Посетители с утра выстраивались на заднем дворе в очередь, так что Леонид Иванович подумывал: не отменить ли эту древнюю русскую привычку тащиться за всякой дрянью к самому царю? Но при некотором размышлении сохранял традицию, памятуя, что сподручнее управлять королевством, когда народные нужды и чаяния находятся на виду. Впрочем, о нуждах не могло быть и речи, потому что Леня лучше самих просителей знал, чего им не хватает для полноты счастья. Приплетется вдовица просить соломы на поправку хлевушка, а он усадит ее в кресло, будто графиню, и делает перед нею удивленные глаза:

— Соломы? Для хлевушка? Кто же в XX веке кроет хлевушки соломой? А не желаете — толь, не хотите — шифер, или еще лучше — оцинкованное железо? Пожалуйста, не стесняйтесь. Но так ли я вас понял, уважаемая гражданка? Все ли разобрал? Может быть, у вас имеются какие-нибудь другие претензии? Требуйте, предъявляйте! Может быть, вам опостылело содержать вашу телку и двух рослых овец, прожорливых, точно крысы, и вы мечтаете покончить с мелким хозяйством, передав весь инвентарь на общественное питание? А время, освободившееся от сушки сена и чистки навоза, вам хотелось бы посвятить изучению техники внутреннего сгорания, которая вскоре забегает по нашим равнинам, направляемая рукой раскрепощенной женщины? Правильно я угадал ваши желания, гражданка? — говорите!

— Уж куда как правильно, в самую точку попал, всю мою внутреннюю механику выразил, — пела вдовица, помолодевшая лет на пятнадцать и растерянная от множества открывшихся перспектив, — поросенка-то у меня тоже заберите и курочек четыре штучки. Ну их к бесу. Замучилась я с ними. Лишают меня условий культурного развития. Эх, пойду я в комбайнерши, надену штаны, сяду за руль! где мой трактор?
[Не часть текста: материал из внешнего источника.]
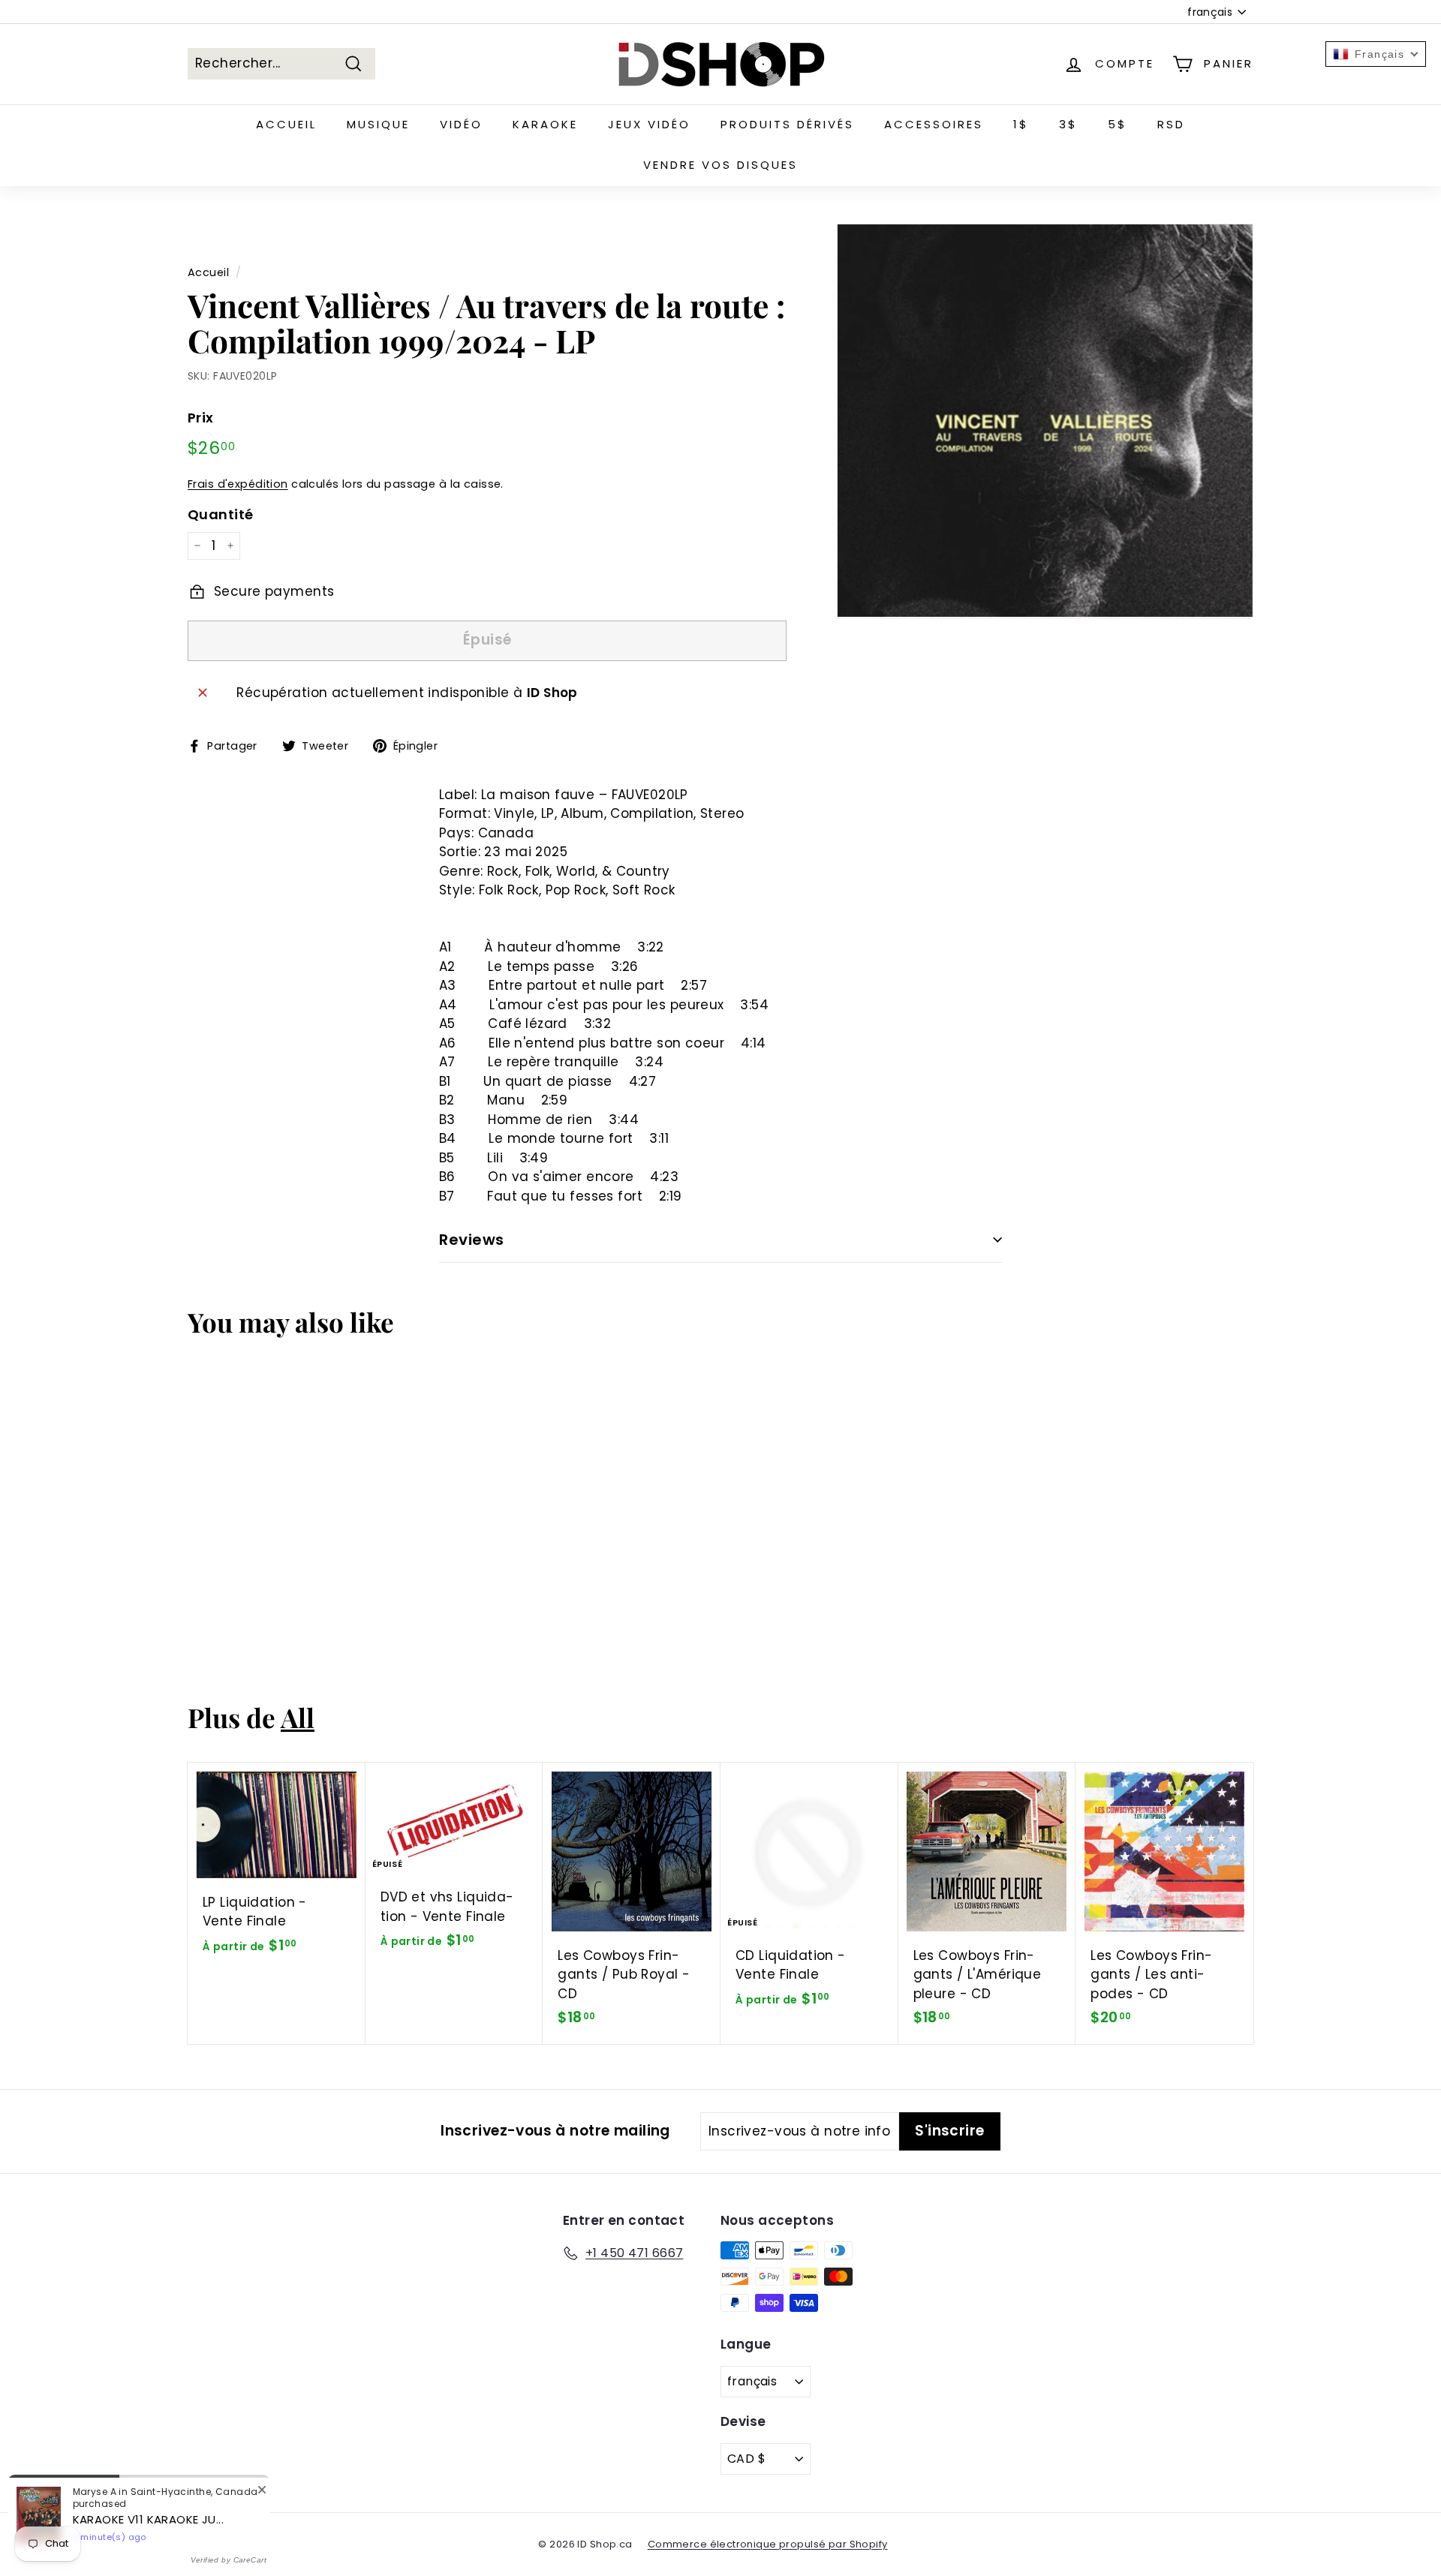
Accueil (286, 124)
— Не увлекайтесь, гражданочка, — регулировал Леня пробудившиеся в отсталой женщине новые интересы. — Всему свое время. И курочек ваших временно при себе оставьте. Чем сирот-то кормить будете, пока мы придумаем для каждого человека трехразовый рацион? А поросенка, Савелий Кузьмич, занеси в графу добровольного комплектования. Как звать-то его? Борька? Вот и отлично. Распишитесь за вашего Борьку рядом с телкой. У нас каждый винтик должен быть на учете, тем более в обстановке международного окружения[32]...
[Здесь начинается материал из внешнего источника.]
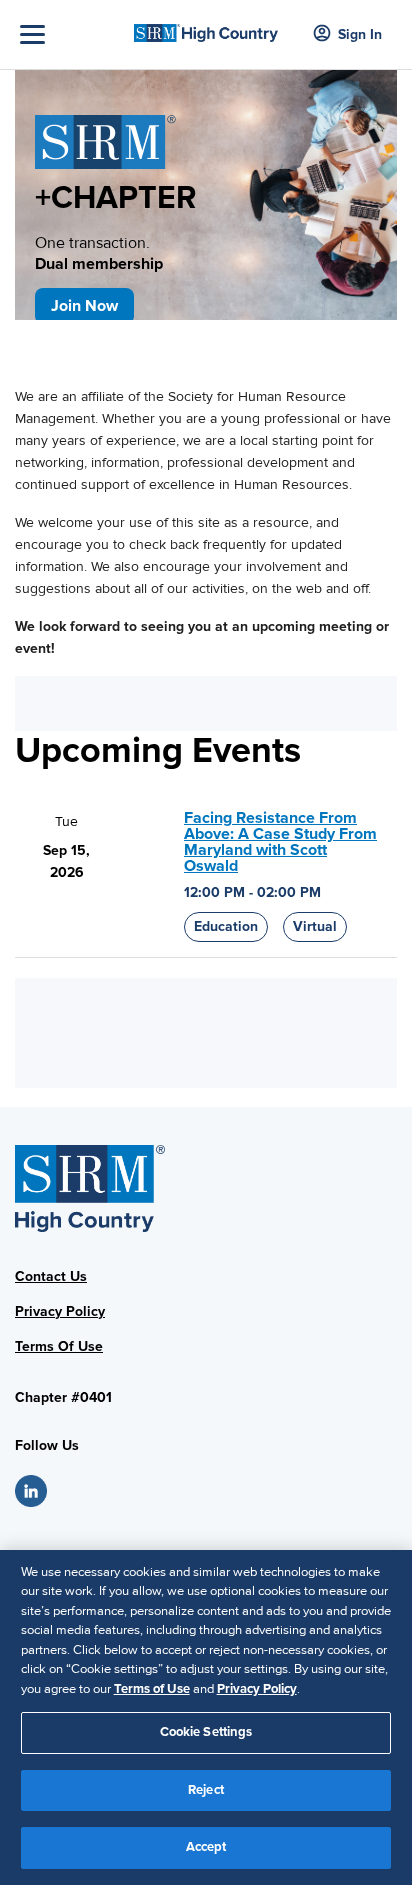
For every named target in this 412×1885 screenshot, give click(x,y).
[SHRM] (206, 27)
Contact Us (51, 1276)
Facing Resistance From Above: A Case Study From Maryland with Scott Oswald (280, 842)
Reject (206, 1790)
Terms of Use (152, 1689)
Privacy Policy (60, 1311)
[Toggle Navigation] (72, 34)
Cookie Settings (206, 1732)
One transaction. (99, 253)
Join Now (84, 306)
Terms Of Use (59, 1346)
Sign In (360, 34)
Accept (206, 1847)
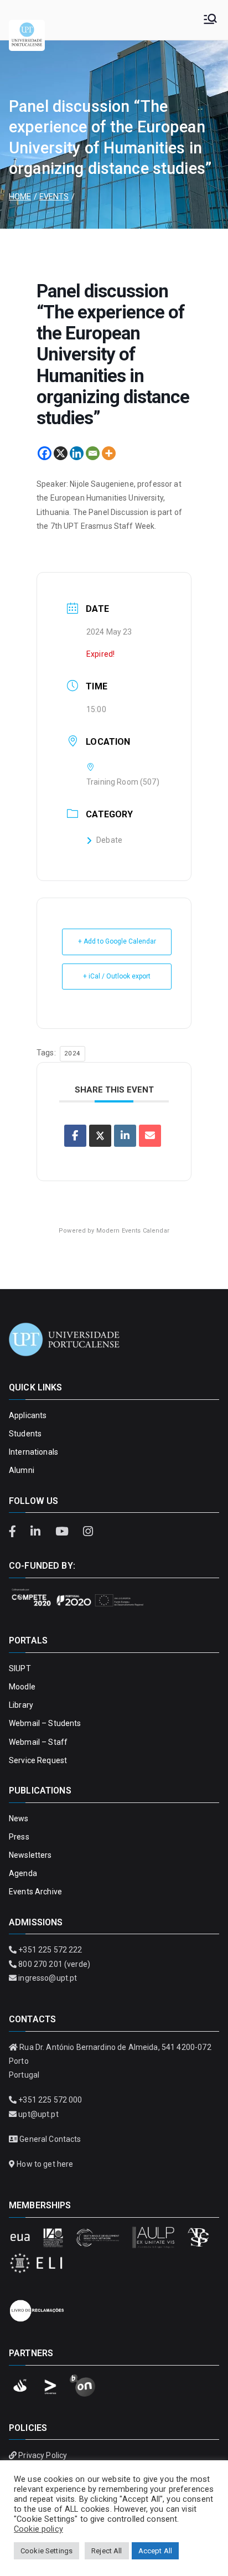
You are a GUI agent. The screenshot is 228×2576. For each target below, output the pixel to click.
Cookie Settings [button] (46, 2551)
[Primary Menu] (210, 20)
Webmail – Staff (38, 1742)
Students (25, 1433)
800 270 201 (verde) (54, 1964)
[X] (61, 453)
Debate (109, 840)
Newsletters (30, 1855)
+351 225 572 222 (50, 1949)
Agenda (23, 1873)
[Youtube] (63, 1531)
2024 (72, 1053)
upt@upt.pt (38, 2114)
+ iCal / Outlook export (117, 976)
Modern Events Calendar (132, 1230)
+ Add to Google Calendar (117, 941)
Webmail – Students (45, 1723)
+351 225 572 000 (50, 2099)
— Кто следующий? Войдите! — крикнул Леонид Иванович и присел от неожиданности. В дверях стоял подбоченясь типичный иностранный турист, каких мы никогда не видали в нашем захолустье, но зато много слыхали про их методы и замашки. В кожаной подпруге на молниях, с фотографическим аппаратом на брюхе и в желтых обвислых трусиках, из которых бесстыже торчали врозь непокрытые ноги в штиблетах на каучуковом ходу, он глядел на Леню и скалился искусственной американской улыбкой.

— Имею честь познакамливаться, хер Тихомиров, — произнес он, безбожно коверкая чудесный русский язык. — Их бин Гарри Джексон, по кличке «Старый Гангстер», корреспондент буржуазной газеты «Пердит интриган врот ох Америка». Моя заокеанский хозяев хошет иметь от вас маленький интерфью.

С присущей этой породе бесцеремонностью он развалился в кресле, ровно жеребец в конюшне, запалил толстую, черную, как высохшее дерьмо, сигару и начал задавать провокационные вопросы. Перво-наперво ему не терпелось выяснить, когда в Любимове утвердится прогнивший строй магнатов капитализма.

— Когда рак на горе свистнет! — отвечал Леонид Иванович коротко, но ясно.

Репортер заикнулся было насчет разногласий, которые, по слухам, привели отпавшую провинцию к военному столкновению с центром.

— Собака лает — ветер носит! — подсек Тихомиров под корень эту попытку вмешаться в наши семейные дела.